Rob Deaville, a project manager with ZSL’s UK Cetacean Strandings Investigation Programme (CSIP), confirmed it was a juvenile female which “has a large wound indicative of a ship strike, but it is currently unknown whether this was inflicted before or after the whale’s death”.
His team will be carrying out a post-mortem on Wednesday evening, he said, hoping to learn “more about the reasons for the whale’s death and why it entered the Thames”.
The whale was first seen by long-time sailor Richard Banner, who tweeted earlier that he felt “privileged to have seen it, just wish it had been in the waters it belonged”.
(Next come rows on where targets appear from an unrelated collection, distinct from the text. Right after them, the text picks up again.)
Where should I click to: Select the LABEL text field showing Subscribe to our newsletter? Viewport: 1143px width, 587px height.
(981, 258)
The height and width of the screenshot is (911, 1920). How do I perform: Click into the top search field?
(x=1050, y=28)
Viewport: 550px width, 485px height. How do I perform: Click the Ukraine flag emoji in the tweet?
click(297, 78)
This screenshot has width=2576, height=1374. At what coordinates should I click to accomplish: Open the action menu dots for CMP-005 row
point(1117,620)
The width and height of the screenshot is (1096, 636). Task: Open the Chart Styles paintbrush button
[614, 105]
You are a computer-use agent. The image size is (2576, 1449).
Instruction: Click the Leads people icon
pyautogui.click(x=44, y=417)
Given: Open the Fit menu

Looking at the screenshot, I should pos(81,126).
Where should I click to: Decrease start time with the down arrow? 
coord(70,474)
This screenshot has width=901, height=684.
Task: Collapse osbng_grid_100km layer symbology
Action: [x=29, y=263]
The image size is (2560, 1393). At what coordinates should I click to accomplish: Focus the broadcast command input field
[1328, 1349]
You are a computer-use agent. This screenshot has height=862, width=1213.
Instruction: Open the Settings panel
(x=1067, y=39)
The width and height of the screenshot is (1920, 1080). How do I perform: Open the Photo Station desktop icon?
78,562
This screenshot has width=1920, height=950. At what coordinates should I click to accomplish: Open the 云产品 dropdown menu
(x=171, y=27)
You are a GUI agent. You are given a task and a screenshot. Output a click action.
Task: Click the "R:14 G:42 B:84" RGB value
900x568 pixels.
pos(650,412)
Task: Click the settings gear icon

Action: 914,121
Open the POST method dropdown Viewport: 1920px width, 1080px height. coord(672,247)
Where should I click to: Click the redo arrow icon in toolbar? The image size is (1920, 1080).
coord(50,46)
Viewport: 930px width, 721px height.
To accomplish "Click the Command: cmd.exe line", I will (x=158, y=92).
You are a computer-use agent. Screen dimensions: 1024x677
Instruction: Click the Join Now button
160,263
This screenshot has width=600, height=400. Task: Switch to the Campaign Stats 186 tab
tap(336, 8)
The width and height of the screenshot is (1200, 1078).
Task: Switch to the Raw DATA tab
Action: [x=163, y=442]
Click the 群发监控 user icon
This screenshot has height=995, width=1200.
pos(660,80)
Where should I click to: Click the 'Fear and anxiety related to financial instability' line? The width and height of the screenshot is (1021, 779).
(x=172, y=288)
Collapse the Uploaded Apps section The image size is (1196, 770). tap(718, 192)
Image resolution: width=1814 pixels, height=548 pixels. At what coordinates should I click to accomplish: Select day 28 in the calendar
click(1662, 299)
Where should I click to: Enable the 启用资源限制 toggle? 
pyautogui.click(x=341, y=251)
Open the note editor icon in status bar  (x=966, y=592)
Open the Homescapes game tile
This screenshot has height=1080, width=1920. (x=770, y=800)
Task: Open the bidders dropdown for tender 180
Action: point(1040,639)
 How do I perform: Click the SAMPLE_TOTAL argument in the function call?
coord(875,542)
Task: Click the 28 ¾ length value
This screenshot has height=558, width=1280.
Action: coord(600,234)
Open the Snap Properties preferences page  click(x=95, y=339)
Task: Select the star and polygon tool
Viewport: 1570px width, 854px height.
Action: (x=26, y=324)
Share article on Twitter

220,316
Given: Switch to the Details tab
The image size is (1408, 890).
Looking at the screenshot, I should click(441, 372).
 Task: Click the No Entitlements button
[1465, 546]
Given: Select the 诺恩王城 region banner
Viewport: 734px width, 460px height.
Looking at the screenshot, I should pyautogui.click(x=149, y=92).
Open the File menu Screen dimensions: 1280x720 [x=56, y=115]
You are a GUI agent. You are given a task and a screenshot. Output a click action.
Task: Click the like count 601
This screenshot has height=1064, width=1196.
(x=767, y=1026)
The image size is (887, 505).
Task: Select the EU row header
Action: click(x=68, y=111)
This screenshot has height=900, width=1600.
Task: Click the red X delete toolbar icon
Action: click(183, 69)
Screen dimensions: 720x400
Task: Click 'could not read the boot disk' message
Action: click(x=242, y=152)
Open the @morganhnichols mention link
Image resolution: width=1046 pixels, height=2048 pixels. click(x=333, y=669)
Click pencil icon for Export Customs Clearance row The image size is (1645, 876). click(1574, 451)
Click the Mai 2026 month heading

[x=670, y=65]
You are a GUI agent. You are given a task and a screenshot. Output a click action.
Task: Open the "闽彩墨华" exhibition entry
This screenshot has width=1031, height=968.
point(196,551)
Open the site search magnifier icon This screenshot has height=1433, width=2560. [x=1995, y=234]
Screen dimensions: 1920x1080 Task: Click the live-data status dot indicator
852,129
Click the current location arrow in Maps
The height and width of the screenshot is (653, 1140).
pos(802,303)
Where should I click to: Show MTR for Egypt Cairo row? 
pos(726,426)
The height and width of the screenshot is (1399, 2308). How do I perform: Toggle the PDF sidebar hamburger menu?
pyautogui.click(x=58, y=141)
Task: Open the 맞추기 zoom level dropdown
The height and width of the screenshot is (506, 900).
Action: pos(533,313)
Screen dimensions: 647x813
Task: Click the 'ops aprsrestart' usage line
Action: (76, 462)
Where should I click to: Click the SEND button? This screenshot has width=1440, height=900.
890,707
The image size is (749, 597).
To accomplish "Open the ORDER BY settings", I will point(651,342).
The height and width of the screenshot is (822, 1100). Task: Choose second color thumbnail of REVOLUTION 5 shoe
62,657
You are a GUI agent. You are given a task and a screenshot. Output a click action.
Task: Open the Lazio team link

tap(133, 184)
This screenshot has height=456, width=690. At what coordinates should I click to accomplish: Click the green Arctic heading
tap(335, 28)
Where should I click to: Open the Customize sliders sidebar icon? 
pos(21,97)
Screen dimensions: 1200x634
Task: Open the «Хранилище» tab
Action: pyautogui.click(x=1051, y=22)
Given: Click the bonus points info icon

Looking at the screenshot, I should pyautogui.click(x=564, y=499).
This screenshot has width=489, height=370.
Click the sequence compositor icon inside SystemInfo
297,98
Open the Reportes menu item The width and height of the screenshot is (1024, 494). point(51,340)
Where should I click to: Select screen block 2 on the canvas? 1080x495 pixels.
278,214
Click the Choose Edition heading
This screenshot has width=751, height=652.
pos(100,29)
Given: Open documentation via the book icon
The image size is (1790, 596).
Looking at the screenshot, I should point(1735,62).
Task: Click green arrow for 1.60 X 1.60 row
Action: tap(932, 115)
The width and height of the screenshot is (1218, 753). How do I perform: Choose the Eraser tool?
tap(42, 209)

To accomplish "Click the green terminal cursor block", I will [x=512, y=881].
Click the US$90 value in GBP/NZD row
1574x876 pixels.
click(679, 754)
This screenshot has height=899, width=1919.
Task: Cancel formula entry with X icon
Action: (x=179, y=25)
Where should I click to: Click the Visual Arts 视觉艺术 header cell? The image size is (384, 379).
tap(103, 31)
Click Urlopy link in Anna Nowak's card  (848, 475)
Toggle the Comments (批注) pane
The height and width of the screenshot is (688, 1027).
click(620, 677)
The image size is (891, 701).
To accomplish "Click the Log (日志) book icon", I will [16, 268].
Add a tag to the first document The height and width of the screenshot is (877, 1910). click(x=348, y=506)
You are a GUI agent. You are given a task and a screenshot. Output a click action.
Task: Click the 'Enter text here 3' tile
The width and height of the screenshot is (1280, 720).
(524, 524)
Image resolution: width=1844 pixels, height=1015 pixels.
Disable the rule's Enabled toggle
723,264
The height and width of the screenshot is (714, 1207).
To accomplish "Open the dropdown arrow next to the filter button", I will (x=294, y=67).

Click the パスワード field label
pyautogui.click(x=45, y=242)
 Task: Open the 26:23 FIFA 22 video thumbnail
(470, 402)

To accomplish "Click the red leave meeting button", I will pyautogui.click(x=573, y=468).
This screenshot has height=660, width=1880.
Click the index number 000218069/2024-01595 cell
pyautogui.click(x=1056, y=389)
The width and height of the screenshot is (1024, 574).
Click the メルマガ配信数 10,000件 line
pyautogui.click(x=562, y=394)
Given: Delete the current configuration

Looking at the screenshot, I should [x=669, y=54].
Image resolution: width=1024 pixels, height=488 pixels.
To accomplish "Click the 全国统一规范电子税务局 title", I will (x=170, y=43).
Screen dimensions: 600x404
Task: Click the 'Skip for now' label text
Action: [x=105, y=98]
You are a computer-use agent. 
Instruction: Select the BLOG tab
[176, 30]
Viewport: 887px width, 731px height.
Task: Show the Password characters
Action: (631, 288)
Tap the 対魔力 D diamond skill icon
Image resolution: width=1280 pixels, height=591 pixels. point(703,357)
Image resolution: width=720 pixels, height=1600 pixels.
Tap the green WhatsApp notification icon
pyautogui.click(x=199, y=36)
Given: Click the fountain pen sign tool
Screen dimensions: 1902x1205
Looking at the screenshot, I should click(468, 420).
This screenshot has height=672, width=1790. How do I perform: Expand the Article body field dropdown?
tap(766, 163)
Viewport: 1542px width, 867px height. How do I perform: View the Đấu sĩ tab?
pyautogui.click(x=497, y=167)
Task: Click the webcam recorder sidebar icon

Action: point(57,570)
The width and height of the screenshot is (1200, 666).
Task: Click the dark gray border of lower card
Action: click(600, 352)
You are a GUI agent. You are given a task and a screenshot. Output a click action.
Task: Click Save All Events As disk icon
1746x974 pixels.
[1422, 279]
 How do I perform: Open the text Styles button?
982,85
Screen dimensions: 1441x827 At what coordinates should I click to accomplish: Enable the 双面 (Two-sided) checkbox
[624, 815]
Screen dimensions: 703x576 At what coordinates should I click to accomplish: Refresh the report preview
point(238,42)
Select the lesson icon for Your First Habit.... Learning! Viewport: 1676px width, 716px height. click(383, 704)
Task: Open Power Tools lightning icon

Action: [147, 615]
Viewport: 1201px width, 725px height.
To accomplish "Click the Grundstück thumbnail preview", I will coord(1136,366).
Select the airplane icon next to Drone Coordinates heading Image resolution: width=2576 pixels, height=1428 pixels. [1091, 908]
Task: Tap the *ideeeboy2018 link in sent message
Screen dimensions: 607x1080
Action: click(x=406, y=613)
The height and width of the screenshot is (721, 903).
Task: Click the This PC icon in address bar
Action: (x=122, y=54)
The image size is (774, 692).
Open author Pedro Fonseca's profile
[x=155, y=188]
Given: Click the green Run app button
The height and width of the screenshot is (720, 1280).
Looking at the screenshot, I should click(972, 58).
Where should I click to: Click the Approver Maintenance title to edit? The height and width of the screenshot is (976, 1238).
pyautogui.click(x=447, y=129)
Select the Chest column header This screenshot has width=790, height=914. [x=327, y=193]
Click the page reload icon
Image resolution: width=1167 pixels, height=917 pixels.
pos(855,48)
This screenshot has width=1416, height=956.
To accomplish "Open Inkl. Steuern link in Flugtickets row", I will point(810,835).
Initially it seemed at home, according to Julia Cable, national co-ordinator for the BDMLR, who said it was behaving normally, but had probably made a navigational error.
Humpback whales are rarely stranded around the UK coast, with just one or two recorded on average each year.
However, this is the fifth humpback to be recorded stranded in the UK so far this year.
Two other humpback whales which have previously been recorded in the Thames and wider Thames estuary region, in 2009 and 2013 – both died.
Those that have previously made their way into the Thames have endured mixed fortunes.
In 2009, a humpback whale was found washed up on the shore in Kent, seemingly after dying from starvation.
Last year, a beluga whale, nicknamed Benny, was spotted swimming in the Thames near Gravesend but is thought to have made his own way back to sea in the new year.